READING PASSAGE:
════════

Polyphosphate (green dots) outside cells (Dictyostelium or human macrophages), or secreted by bacteria such as Mycobacterium tuberculosis (red bacteria), binds to polyphosphate receptors (purple) on the cell membrane or on the inside of an endosome, and this activates a signal transduction pathway (red arrows) that blocks the fusion of the bacteria-containing endosome with a lysosome (green). Pharmacologically blocking the red-arrow signal transduction pathway appears to make the cells ignore the polyphosphate signal, and the lysosome fuses with the endosome, killing the bacteria. The pharmacological inhibitors of the red-arrow pathway are thus potential therapeutics for tuberculosis.
Potential additional therapeutics for tuberculosis
Like macrophages, Dictyostelium cells phagocytose and kill bacteria. We noticed that lower concentrations of extracellular polyphosphate cause some Dictyostelium cells to ingest but not kill bacteria, possibly to carry a food supply, much like the farming observed by Debby Brock and Joan Strassman. Mycobacterium tuberculosis (M. tb), the causative bacteria for tuberculosis, is ingested but not killed by macrophages. We found that M. tb also secretes polyphosphate, and that this appears to at least in part cause macrophages to not kill them. Using both Dictyostelium and human macrophages, we are studying how the M. tb polyphosphate signal is sensed by cells, and identifying ways to block this sensing pathway so that macrophages will ignore the polyphosphate ‘don’t kill me’ signal, and kill ingested M. tb. We found that a drug which blocks a polyphosphate signal transduction pathway found in Dictyostelium causes human macrophages to increase their killing of ingested M. tb. Current lab efforts for this project are on expanding understanding of the polyphosphate ‘don’t kill me’ signal transduction pathway to develop more potential therapeutics for tuberculosis.

════════

TRY IT:
Please revise the tuberculosis passage from "Polyphosphate (green dots)" up to and including "thus potential therapeutics for tuberculosis.", putting "blue" in place of "purple". Work from the tuberculosis passage alone.

════════

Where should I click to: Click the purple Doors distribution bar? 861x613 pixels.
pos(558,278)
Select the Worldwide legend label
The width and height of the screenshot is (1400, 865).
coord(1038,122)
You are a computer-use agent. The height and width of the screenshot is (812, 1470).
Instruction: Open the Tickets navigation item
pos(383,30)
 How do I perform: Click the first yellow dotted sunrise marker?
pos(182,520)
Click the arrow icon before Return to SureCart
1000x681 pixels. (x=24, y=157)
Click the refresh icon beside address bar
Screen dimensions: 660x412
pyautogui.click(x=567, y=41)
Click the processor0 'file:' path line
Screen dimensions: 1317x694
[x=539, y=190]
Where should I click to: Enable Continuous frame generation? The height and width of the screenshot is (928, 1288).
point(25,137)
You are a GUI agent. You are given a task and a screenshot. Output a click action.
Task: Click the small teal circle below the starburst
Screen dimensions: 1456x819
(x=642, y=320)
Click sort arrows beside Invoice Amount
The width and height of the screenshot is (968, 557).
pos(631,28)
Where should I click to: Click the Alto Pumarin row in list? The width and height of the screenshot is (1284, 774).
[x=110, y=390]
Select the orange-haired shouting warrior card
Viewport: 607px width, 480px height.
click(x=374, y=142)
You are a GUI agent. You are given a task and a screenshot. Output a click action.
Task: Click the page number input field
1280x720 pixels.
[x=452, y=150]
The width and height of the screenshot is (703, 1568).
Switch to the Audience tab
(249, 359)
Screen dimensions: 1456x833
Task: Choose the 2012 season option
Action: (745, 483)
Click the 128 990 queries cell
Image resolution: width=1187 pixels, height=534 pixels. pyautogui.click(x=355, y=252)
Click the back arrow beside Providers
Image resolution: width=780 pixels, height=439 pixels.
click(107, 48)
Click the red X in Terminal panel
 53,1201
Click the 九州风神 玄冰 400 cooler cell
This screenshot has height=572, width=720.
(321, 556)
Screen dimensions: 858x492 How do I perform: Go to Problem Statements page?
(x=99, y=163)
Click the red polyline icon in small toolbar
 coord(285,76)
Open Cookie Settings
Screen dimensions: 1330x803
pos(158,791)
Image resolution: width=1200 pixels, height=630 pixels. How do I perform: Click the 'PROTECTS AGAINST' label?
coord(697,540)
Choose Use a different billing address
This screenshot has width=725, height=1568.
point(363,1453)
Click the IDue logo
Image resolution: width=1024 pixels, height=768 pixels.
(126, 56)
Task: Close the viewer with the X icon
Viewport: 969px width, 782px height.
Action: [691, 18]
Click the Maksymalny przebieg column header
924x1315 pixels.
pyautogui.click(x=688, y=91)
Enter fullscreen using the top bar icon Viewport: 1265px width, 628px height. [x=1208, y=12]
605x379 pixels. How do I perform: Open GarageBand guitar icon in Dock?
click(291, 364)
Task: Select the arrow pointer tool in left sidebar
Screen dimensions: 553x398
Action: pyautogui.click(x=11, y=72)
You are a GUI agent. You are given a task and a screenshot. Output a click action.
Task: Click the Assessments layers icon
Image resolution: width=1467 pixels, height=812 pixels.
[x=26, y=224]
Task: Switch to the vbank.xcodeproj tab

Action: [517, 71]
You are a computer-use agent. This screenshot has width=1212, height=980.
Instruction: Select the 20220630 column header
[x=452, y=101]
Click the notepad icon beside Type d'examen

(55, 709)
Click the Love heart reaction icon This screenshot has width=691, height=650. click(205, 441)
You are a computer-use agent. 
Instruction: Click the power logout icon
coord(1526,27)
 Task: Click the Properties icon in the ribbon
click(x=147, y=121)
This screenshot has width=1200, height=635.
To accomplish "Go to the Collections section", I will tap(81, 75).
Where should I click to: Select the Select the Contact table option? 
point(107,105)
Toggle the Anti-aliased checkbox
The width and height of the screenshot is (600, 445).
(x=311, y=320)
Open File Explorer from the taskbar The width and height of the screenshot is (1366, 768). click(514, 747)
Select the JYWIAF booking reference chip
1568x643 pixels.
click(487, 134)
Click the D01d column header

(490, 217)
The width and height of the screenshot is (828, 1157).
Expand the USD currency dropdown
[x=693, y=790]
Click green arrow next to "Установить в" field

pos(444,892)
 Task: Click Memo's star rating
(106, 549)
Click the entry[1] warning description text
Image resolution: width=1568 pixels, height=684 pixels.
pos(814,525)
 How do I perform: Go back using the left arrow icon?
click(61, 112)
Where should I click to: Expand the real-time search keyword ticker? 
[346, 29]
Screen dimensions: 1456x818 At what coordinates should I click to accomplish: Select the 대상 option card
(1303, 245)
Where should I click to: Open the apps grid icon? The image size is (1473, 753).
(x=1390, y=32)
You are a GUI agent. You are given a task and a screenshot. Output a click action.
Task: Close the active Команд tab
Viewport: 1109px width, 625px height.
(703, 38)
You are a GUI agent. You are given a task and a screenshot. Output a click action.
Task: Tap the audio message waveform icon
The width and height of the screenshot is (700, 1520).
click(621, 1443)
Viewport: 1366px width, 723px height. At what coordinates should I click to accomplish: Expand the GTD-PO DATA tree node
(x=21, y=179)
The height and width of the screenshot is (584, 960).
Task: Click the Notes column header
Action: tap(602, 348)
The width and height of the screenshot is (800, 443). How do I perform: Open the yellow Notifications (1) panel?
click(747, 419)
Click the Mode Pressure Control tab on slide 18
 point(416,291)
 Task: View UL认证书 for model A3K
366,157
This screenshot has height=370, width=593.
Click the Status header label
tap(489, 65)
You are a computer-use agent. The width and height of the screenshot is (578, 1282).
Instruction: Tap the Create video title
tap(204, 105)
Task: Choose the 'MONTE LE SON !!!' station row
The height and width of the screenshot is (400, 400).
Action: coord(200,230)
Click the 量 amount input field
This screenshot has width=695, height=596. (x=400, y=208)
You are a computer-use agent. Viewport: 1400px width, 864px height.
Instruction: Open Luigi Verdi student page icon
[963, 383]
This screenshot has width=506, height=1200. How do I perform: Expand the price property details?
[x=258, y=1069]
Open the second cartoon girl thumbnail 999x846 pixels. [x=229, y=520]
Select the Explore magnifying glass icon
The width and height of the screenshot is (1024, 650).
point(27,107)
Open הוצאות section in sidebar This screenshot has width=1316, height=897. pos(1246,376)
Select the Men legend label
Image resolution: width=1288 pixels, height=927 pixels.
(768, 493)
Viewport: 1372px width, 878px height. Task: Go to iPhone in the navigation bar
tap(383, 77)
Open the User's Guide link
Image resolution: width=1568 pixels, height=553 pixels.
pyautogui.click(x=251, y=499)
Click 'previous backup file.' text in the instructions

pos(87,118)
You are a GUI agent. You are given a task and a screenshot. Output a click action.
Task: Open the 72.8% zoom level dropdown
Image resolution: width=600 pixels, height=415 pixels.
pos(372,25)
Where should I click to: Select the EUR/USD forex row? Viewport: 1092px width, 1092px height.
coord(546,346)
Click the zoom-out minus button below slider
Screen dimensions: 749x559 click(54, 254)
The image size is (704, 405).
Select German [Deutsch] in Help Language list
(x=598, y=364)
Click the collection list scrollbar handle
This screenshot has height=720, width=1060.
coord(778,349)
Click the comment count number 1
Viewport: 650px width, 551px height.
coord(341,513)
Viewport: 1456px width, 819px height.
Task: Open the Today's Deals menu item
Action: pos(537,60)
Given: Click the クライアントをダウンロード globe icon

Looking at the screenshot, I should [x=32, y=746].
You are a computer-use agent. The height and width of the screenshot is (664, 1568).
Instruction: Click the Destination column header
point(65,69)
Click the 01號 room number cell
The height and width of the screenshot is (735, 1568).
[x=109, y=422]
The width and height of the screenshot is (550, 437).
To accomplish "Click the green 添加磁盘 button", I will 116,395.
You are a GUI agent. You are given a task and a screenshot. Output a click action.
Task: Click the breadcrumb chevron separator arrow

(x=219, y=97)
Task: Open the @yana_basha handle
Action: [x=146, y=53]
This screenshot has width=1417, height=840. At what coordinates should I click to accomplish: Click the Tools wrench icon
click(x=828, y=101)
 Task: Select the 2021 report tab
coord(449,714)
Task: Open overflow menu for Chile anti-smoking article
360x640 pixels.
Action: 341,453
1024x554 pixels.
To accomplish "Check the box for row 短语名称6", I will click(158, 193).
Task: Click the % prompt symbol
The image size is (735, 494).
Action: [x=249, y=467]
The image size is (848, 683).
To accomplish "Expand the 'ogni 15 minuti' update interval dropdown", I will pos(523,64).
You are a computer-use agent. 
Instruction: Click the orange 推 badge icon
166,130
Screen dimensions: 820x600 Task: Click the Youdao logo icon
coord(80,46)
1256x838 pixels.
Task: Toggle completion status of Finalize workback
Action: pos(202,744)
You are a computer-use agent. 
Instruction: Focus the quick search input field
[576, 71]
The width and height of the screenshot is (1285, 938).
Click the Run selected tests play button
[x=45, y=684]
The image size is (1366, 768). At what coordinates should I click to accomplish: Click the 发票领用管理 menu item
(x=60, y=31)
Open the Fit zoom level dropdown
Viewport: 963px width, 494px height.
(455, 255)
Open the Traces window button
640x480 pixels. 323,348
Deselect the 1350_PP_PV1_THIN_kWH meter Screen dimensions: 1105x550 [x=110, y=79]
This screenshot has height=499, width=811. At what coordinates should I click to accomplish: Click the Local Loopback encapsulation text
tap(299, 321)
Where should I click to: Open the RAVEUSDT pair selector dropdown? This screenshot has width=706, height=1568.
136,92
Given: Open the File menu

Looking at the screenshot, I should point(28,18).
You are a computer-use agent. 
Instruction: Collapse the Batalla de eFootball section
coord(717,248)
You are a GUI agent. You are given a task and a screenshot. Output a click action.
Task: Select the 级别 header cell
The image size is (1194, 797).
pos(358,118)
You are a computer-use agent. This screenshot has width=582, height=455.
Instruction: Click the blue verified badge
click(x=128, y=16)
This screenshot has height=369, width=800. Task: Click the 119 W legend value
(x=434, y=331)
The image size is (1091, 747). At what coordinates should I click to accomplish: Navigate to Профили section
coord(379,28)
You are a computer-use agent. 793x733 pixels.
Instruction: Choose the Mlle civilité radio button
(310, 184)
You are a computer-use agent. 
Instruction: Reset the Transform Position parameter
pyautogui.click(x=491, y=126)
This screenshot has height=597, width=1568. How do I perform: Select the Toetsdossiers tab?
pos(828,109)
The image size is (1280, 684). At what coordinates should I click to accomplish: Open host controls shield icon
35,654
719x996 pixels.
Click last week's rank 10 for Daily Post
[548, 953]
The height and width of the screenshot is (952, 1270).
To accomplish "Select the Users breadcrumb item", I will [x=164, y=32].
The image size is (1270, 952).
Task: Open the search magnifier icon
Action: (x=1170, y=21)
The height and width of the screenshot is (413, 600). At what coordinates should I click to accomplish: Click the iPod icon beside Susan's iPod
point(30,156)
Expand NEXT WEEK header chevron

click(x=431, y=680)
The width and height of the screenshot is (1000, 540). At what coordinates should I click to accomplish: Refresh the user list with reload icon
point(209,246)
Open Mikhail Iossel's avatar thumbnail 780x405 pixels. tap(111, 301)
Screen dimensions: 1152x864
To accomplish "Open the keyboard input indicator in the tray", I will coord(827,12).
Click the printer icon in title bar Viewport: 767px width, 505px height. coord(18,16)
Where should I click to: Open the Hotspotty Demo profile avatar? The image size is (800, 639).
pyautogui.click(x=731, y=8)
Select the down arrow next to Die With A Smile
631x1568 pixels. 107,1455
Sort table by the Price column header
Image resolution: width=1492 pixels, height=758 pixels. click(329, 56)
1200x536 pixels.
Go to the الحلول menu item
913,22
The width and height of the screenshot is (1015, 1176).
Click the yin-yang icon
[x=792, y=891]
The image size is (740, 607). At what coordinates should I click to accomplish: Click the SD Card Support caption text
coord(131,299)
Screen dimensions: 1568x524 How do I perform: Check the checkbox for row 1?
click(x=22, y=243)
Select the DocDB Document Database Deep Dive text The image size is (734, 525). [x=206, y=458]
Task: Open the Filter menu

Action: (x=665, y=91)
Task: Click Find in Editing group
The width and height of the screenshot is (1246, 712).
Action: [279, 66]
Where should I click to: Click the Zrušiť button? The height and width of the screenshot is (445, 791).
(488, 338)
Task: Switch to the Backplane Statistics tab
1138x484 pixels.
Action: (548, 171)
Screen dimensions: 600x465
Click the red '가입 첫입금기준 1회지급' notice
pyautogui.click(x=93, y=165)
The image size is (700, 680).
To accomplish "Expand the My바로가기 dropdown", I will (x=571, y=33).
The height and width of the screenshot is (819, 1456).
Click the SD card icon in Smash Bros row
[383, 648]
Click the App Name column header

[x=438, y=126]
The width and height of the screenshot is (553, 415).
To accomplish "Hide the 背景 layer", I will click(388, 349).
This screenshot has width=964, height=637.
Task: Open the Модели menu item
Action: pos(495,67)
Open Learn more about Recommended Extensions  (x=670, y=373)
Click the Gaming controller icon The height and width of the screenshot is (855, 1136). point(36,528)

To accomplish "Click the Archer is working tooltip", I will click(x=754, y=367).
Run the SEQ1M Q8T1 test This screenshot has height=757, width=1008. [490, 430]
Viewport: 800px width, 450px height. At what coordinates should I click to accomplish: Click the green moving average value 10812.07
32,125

════════

SOLVED PROBLEM:
Polyphosphate (green dots) outside cells (Dictyostelium or human macrophages), or secreted by bacteria such as Mycobacterium tuberculosis (red bacteria), binds to polyphosphate receptors (blue) on the cell membrane or on the inside of an endosome, and this activates a signal transduction pathway (red arrows) that blocks the fusion of the bacteria-containing endosome with a lysosome (green). Pharmacologically blocking the red-arrow signal transduction pathway appears to make the cells ignore the polyphosphate signal, and the lysosome fuses with the endosome, killing the bacteria. The pharmacological inhibitors of the red-arrow pathway are thus potential therapeutics for tuberculosis.